[[ Input records open ]]
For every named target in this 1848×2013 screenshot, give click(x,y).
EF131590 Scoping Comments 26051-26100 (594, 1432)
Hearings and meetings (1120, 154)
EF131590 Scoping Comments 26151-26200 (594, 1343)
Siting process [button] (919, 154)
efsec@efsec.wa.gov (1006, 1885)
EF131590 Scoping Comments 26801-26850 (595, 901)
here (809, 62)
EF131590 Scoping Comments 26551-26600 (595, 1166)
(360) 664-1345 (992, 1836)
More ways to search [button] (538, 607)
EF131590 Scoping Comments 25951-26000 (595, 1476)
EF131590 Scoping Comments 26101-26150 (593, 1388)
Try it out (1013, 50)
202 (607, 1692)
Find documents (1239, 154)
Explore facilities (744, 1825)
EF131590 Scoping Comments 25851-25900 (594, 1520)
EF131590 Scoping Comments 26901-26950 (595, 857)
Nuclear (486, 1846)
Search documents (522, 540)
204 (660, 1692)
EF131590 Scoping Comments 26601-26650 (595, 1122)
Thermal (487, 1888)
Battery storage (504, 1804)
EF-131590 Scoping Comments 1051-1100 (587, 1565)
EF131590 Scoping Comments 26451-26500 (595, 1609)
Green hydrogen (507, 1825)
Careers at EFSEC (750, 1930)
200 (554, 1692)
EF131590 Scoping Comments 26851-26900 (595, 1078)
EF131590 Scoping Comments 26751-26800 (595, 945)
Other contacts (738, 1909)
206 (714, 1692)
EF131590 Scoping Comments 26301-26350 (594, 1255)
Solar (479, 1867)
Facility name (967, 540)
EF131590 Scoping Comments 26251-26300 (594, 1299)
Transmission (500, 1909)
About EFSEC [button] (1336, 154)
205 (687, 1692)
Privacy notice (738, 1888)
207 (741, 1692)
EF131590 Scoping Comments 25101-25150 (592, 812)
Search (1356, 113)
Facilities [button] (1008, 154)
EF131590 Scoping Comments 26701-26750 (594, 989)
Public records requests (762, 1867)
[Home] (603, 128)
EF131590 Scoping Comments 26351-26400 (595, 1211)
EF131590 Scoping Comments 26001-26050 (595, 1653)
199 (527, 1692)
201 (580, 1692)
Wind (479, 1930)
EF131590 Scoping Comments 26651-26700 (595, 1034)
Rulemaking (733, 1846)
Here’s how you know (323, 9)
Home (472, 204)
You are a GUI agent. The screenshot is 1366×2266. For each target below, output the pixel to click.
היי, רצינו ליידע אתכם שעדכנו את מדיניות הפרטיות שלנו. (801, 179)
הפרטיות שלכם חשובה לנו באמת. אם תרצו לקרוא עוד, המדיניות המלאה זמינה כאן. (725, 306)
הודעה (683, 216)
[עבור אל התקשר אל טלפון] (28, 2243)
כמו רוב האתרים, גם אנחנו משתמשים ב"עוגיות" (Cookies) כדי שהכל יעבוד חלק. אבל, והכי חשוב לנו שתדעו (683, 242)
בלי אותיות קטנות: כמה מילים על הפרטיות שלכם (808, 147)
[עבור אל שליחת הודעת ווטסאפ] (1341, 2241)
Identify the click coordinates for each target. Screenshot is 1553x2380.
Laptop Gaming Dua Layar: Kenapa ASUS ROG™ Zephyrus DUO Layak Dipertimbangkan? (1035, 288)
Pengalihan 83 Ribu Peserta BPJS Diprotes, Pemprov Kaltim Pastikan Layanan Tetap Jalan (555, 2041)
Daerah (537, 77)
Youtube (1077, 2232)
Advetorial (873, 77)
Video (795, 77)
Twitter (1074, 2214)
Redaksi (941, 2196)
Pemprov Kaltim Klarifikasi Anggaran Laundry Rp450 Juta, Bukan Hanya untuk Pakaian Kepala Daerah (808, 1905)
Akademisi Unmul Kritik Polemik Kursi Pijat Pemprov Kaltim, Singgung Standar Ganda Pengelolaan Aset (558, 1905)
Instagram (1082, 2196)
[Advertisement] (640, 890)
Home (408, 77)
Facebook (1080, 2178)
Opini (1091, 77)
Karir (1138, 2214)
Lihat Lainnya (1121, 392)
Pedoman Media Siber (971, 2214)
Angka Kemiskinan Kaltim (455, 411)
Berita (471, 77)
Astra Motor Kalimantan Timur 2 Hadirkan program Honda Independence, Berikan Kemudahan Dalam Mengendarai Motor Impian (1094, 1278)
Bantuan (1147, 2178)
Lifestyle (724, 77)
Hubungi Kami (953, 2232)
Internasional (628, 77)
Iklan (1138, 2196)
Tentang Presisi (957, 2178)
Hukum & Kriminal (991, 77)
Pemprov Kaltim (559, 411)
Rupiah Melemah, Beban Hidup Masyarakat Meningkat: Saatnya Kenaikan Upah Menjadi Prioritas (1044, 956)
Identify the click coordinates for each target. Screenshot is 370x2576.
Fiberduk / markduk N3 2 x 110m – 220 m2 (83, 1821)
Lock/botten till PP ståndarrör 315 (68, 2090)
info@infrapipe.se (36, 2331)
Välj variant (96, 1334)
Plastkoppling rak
[[ Input records closed ]]
About this exercise.
Output should match, line for line, the stretch of the material above from the line holding "Find documents (1239, 154)" through the line holding "Wind (479, 1930)".

Task answer.
Find documents (1239, 154)
Explore facilities (744, 1825)
EF131590 Scoping Comments 25851-25900 (594, 1520)
EF131590 Scoping Comments 26901-26950 (595, 857)
Nuclear (486, 1846)
Search documents (522, 540)
204 (660, 1692)
EF131590 Scoping Comments 26601-26650 (595, 1122)
Thermal (487, 1888)
Battery storage (504, 1804)
EF-131590 Scoping Comments 1051-1100 (587, 1565)
EF131590 Scoping Comments 26451-26500 (595, 1609)
Green hydrogen (507, 1825)
Careers at EFSEC (750, 1930)
200 (554, 1692)
EF131590 Scoping Comments 26851-26900 (595, 1078)
EF131590 Scoping Comments 26751-26800 (595, 945)
Other contacts (738, 1909)
206 (714, 1692)
EF131590 Scoping Comments 26301-26350 (594, 1255)
Solar (479, 1867)
Facility name (967, 540)
EF131590 Scoping Comments 26251-26300 (594, 1299)
Transmission (500, 1909)
About EFSEC [button] (1336, 154)
205 (687, 1692)
Privacy notice (738, 1888)
207 (741, 1692)
EF131590 Scoping Comments 25101-25150 (592, 812)
Search (1356, 113)
Facilities [button] (1008, 154)
EF131590 Scoping Comments 26701-26750 (594, 989)
Public records requests (762, 1867)
[Home] (603, 128)
EF131590 Scoping Comments 26351-26400 (595, 1211)
EF131590 Scoping Comments 26001-26050 (595, 1653)
199 (527, 1692)
201 (580, 1692)
Wind (479, 1930)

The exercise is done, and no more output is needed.